PowerConvert’s other party trick is V2V – where it can convert virtual machines between different hypervisors (VMWare ESX –> Xen or Microsoft Virtual Server –> ESX) this is useful if you maintain a heterogeneous environment.
All of this is achieved within the VM/OS itself; PowerConvert installs an agent inside the source and target machine or boots it from a WindowsPE/Linux boot CD (Cold Clone).
Once this process, known as “Take Control” has completed the PowerConvert server initiates a disk or file level clone of the source OS, applications and data direct from the source to the destination.
This is analogous to booting a virtual machine or physical server from a Linux/WinPE boot disk and running a disk imaging utility like Symantec Ghost, dd or ImageX – except rather than writing to an image file (although it does also support that too!) the image is written directly over the network to the disk of the target machine (virtual or physical) which is also booted into a Linux/WinPE boot disk.
During the transfer PowerConvert “injects” the appropriate hardware drivers into the OS image to support the target platform and removes the un-required drivers from the source server.

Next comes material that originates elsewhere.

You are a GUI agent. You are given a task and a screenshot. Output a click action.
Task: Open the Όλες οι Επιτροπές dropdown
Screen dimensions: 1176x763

It is important to note that whilst PowerConvert can manipulate ESX servers directly to mount .ISO images to VMs it does not do anything directly with the .VMDK files; all the conversion occurs in-band within the virtual machine. This may seem a bit inefficient compared to VM Convertor but it is how it manages to achieved such flexibility in moving OS/App/Data images between so many different virtual and physical platforms.
It supports specific source/target OS’es – list here
PowerConvert and it’s sister product PowerRecon are key products in my internal cloud reference architecture as they are what enable you to be totally flexible in how you provision, change or decommission server instances by removing almost all dependencies on underlying hardware or hypervisor choices.